A push to increase taxes on corporations and the wealthy

Sen. Mike Tipping (D-Orono), who is new to the Taxation Committee this session, said he needed more time to assess his stance on the tax proposals in the budget plan but has put forth his own legislation aimed at tax increases on the wealthy and corporations. 

In addition to what’s in the budget, it’s equally important to look at what’s not in the budget, Tipping said. 

“If things are so desperate that we’re looking at cutting health care and child care, desperately needed items, then we should at very least look at the tax breaks for corporations and the wealthy,” Tipping said. 

The senator pointed to tax breaks that started under former Gov. Paul LePage for people making more than $200,000 per year as a policy the Legislature should consider changing instead. 

President and CEO of the progressive Maine Center for Economic Policy, Garrett Martin, has similarly argued Mills’ budget proposal comes up short for workers and families.
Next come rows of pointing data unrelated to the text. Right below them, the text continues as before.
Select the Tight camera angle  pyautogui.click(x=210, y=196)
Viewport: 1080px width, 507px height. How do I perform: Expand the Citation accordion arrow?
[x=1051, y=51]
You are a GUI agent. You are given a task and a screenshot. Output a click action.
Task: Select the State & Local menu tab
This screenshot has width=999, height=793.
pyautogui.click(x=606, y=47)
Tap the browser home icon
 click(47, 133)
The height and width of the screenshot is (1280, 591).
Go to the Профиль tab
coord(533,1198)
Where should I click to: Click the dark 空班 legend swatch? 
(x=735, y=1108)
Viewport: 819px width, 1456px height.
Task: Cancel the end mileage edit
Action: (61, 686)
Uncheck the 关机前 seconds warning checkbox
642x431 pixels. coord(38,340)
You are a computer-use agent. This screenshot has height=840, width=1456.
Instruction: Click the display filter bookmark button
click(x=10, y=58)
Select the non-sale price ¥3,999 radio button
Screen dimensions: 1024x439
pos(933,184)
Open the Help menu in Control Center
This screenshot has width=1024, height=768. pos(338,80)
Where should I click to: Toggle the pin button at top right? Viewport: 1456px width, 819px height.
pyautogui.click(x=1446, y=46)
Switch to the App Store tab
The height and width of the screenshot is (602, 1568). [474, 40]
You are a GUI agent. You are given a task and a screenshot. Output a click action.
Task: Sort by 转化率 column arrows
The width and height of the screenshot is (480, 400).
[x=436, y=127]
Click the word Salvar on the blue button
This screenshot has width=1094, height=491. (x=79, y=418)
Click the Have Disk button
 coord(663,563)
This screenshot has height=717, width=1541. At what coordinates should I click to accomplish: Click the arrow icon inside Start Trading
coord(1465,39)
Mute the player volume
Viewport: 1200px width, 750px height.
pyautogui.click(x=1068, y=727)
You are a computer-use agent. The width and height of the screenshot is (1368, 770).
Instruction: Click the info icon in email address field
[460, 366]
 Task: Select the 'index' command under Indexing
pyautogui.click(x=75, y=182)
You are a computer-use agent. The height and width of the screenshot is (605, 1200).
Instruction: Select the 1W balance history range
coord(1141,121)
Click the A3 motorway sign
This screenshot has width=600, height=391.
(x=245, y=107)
Martin is advocating for the state to change its tax brackets to help close the budget gap and retain programs on the chopping block. 

“When the wealthy pay their fair share, we can ensure the people who care for our kids and older folks earn a wage they deserve,” Martin wrote in a statement.

MECEP is advocating for a “millionaire’s tax,” which it claims would raise more than $200 million in the next biennium. 

However, last year Mills vetoed a proposal put forth by a Republican lawmaker that aimed to tax wealthy Mainers at higher rates. 

MECEP also plans to push for raising the real estate transfer tax on higher priced homes, increasing the corporate income tax to raise close to $100 million, and ending subsidies for wealthy corporations.